===== DOCUMENT

Hope all is well.
Today, I would like to delve on a part of history that is not usually taught in schools most especially here in the Philippines. I've never heard this story before in our history classes that the Philippines has been part of one of the most horrible events that happened to humanity, the Holocaust.
Most of us may have watched the movie Schindler's List which shows the life of Oscar Schindler, a German industrialist and a member of the Nazi Party who is credited with saving the lives of 1,200 Jews during the Holocaust by employing them in his enamelware and ammunitions factories in occupied Poland and the Protectorate of Bohemia and Moravia.
However, did you know that a country in Asia has also been part of rescuing almost the same number of Jews? This was the humanitarian act of one of Philippines' presidents and how the Filipino people has
accepted, with open arms, the persecuted Jews.
Manuel L. Quezon became the second president of the Philippines from 1935 to 1941 under the Nacionalista Party. In 1934, under the admittance of President Manuel L. Quezon and U.S. High Commissioner Paul V. McNutt, Jewish refugees escaping Nazi persecution were able to find sanctuary in the Philippines before Filipinos and Jews alike experienced the brunt of the Second World War. President Quezon pushed back against critics of his open-door immigration policy by issuing Proclamation No. 173 on August 21, 1937. He called on all Filipinos to welcome the refugees and instructed the government to assist them. This later became the basis of President Quezon’s issuance of Commonwealth Act 613, later the Philippine Immigration Act of 1940. Many Filipinos were deeply concerned by the threat the Nazi regime posed to European Jewry during the 1930s. On November 17, 1938, hundreds of Filipinos held a rally in Manila to express their moral outrage at the Nazi persecution of German and Austrian Jews, and to denounce the Kristallnacht (Night of the Broken Glass) pogrom of November 9/10, 1938.
Manuel L. Quezon
In 2009, a monument honoring the Philippines was erected at the Holocaust Memorial Park in the Israeli city of Rishon Lezion. The monument, shaped like three open doors, thanks the Filipino people and its president for taking in Jewish refugees during the Holocaust.

==========
===== DATA PROVIDED

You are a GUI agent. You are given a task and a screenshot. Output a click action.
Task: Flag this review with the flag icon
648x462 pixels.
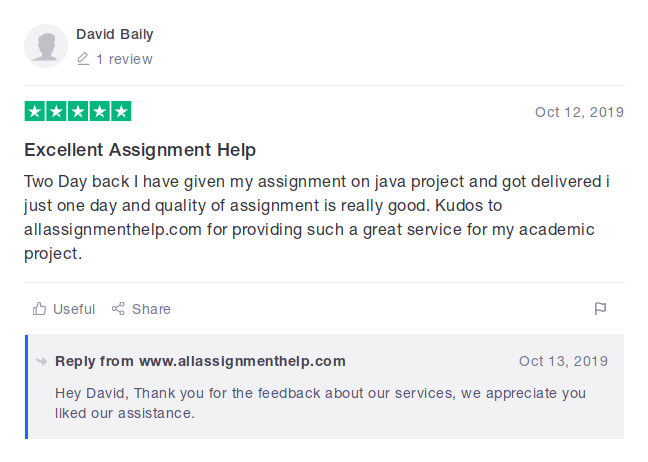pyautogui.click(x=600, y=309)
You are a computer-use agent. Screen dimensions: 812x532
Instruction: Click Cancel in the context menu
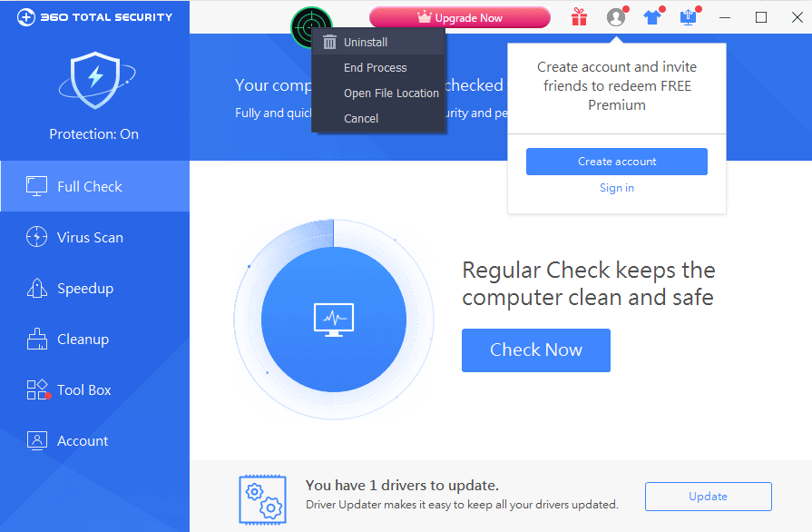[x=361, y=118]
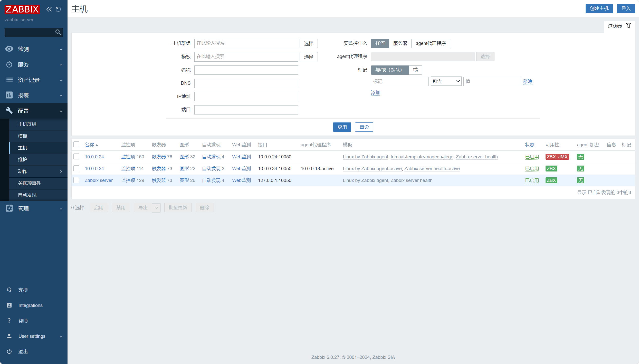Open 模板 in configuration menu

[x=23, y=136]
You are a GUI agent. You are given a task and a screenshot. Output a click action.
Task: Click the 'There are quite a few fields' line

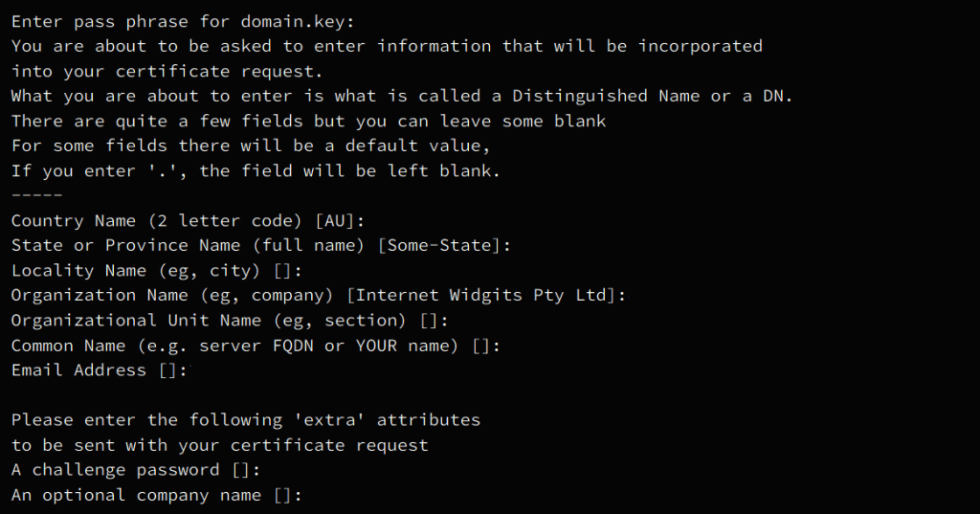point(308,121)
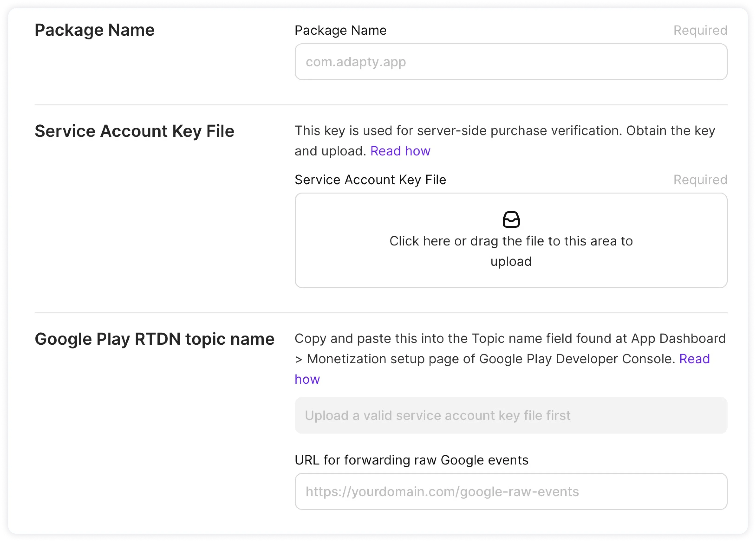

==========

__PROBLEM A__. What shape is the monument erected in 2009 in Rishon Lezion, according to the article on Quezon and the Jewish refugees?
__PROBLEM B__. How would you render this sentence from the article on Quezon and the Jewish refugees in Spanish: "Many Filipinos were deeply concerned by the threat the Nazi regime posed to European Jewry during the 1930s."
__PROBLEM C__. Reproduce word for word the passage of the article on Quezon and the Jewish refugees from "Today, I would" to "Bohemia and Moravia.".
This data comes from a separate source.

__EXERCISE RESULT A__. It is shaped like three open doors.

__EXERCISE RESULT B__. Muchos filipinos estaban profundamente preocupados por la amenaza que el régimen nazi representaba para los judíos de Europa durante la década de 1930.

__EXERCISE RESULT C__.
Today, I would like to delve on a part of history that is not usually taught in schools most especially here in the Philippines. I've never heard this story before in our history classes that the Philippines has been part of one of the most horrible events that happened to humanity, the Holocaust.
Most of us may have watched the movie Schindler's List which shows the life of Oscar Schindler, a German industrialist and a member of the Nazi Party who is credited with saving the lives of 1,200 Jews during the Holocaust by employing them in his enamelware and ammunitions factories in occupied Poland and the Protectorate of Bohemia and Moravia.